Todo comienza en un set de filmación. Un director excéntrico ha decidido llevar la historia de su vida a la pantalla grande. El espectador es invitado a seguir el proceso de creación de la película desde la selección del elenco hasta el estreno de la misma. La obra de Diego Beares contiene un discurso sobre la industria del entretenimiento, al que se percibe durante el desarrollo de la historia como un medio frívolo, superficial y hostil en el que reina la vanidad y en el que sólo tiene cabida la gente sin escrúpulos, aquella que se maneja bajo los valores comerciales en lugar de éticos y morales, personas dispuestas a negociar con su cuerpo a cambio de que su nombre sea colocado en la cartelera (esta ficción, por cierto no está alejada de la realidad).
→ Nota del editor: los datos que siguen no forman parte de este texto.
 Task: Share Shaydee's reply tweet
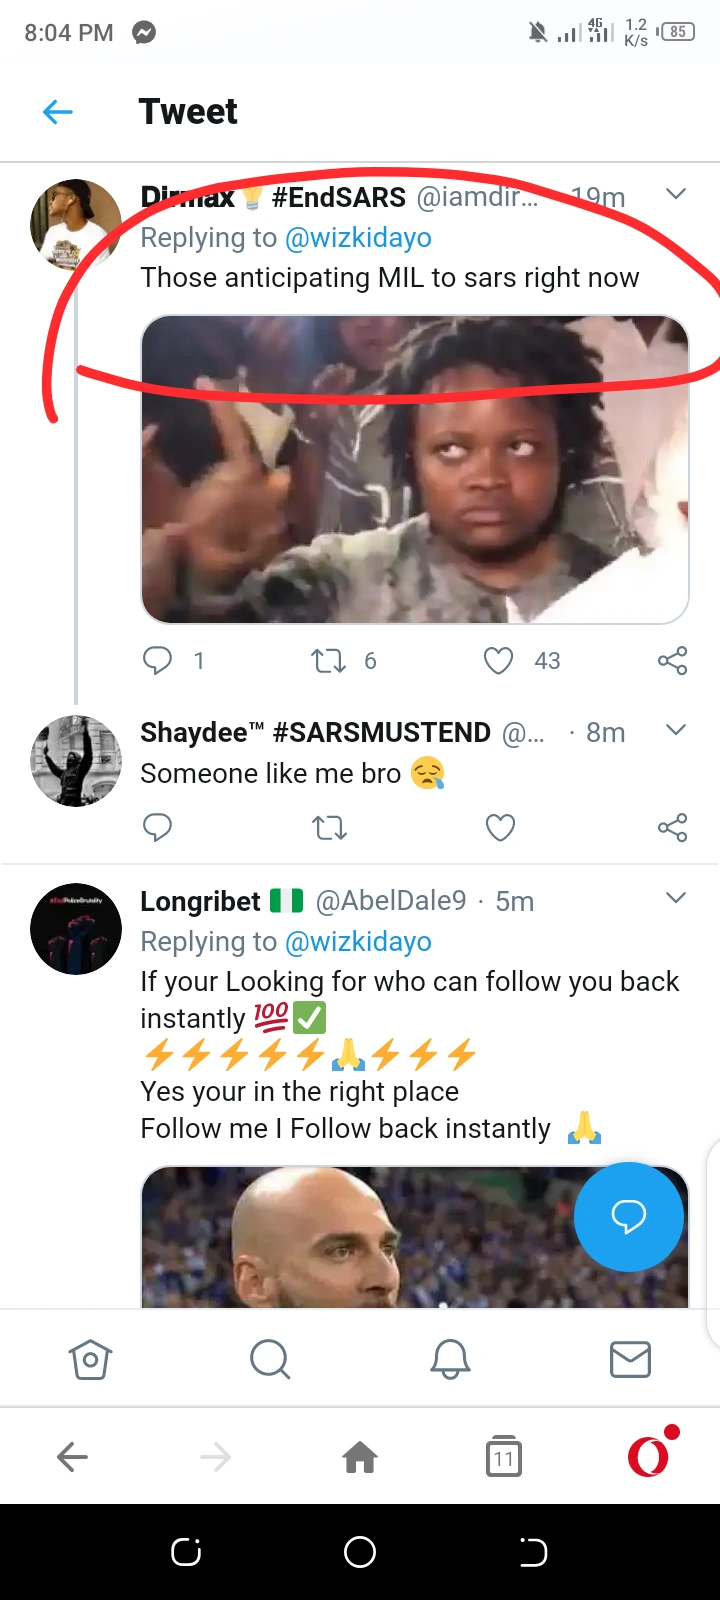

Todas las características negativas del mundo del espectáculo en el que se prescinde del talento para ceder el lugar al glamour, están presentes en el personaje protagónico de la obra, “Tomás” -interpretado por el propio Beares- el director que ha construido su biografía a base de mentiras con tal de dar una imagen más conveniente de sí mismo. Él quiere ser percibido como alguien que ha llegado a la fama como si su destino estuviera predestinado a ello, debido a su inigualable visión artística y a su personalidad deslumbrante. Omitiendo que ese “ascenso” hacia el éxito ha sido realmente gracias a la explotación y maltrato que ha ejercido con todo aquel que ha formado parte de su vida. El poder despótico cercano a la inhumanidad, es su característica más acusada. Es en fin una persona ruin que no busca más que su propio beneficio, alguien vacío que desconoce y desprecia el cariño sincero.
Precisamente a diferencia de otros montajes de Beares (Tenis y Alaska) donde el caos narrativo aparente se dirige a un camino preciso, en Ego, esta historia carente de tensiones y profundidad, estructurada a partir de la concatenación de ocurrencias y sin sentidos dramáticos, el motivo del caos es hacer lucir al personaje principal, encarnación de “la perra” un arquetipo fundamental de la cultura gay. La perra, una figura idealmente descorazonada, manipuladora ejerce un extraño poder de seducción, que le facilita la obtención de todo lo que se propone, que es esencialmente alcanzar una posición social privilegiada que le permita ostentar sus bienes materiales y contar con un grupo de aduladores obedientes, que admiran su desfachatez y su lenguaje y conducta políticamente incorrectos.
“La perra” es la villana sensual, una diva que obtiene todo lo que quiere. Es ella la que todos quisiéramos ser. Reconocemos a “la perra” por doquier, forma parte de la cultura pop. Es Miranda Priestly de The Devil Wears Prada, Regina George de Mean Girls, es también Maleficent, Samantha Jones de Sex and the City, es Soraya Montenegro de María la del Barrio, “Mane” de Acapulco Shore, “Mónica” de El señor de los cielos, es Teresa, en teatro la encontramos todo el tiempo en el Cabaret de Tito Vasconcelos, en algunos montajes de Las Reinas Chulas, es la madre interpretada por Francisco Granados en Orégano y por supuesto la “perra” sublime y suprema que fue María Félix.
El personaje de “Tomás” se ha construido como si se tratase de una de ellas. La constancia de esta figura arquetípica y su interpretación en este montaje resulta valiosa para el crítico y bastante cómica para el espectador en la versión que presenta “Ego” de la zorra materialista cuyo máximo sueño es la fama y la obtención de favores sexuales por parte de jóvenes atractivos a cambio de un lugar en una película. “Tomás” es el emperador de un reino de mentiras que promete ser un éxito en taquilla, el protagónico de “Ego” una perra sin la cual no funcionaría como lo hace la industria del entretenimiento. No es de extrañar que en ninguna escena le veamos la cara (aparece siempre de espaldas frente al público), para que podamos identificarlo con el “Tomás” más cercano en nuestra vida.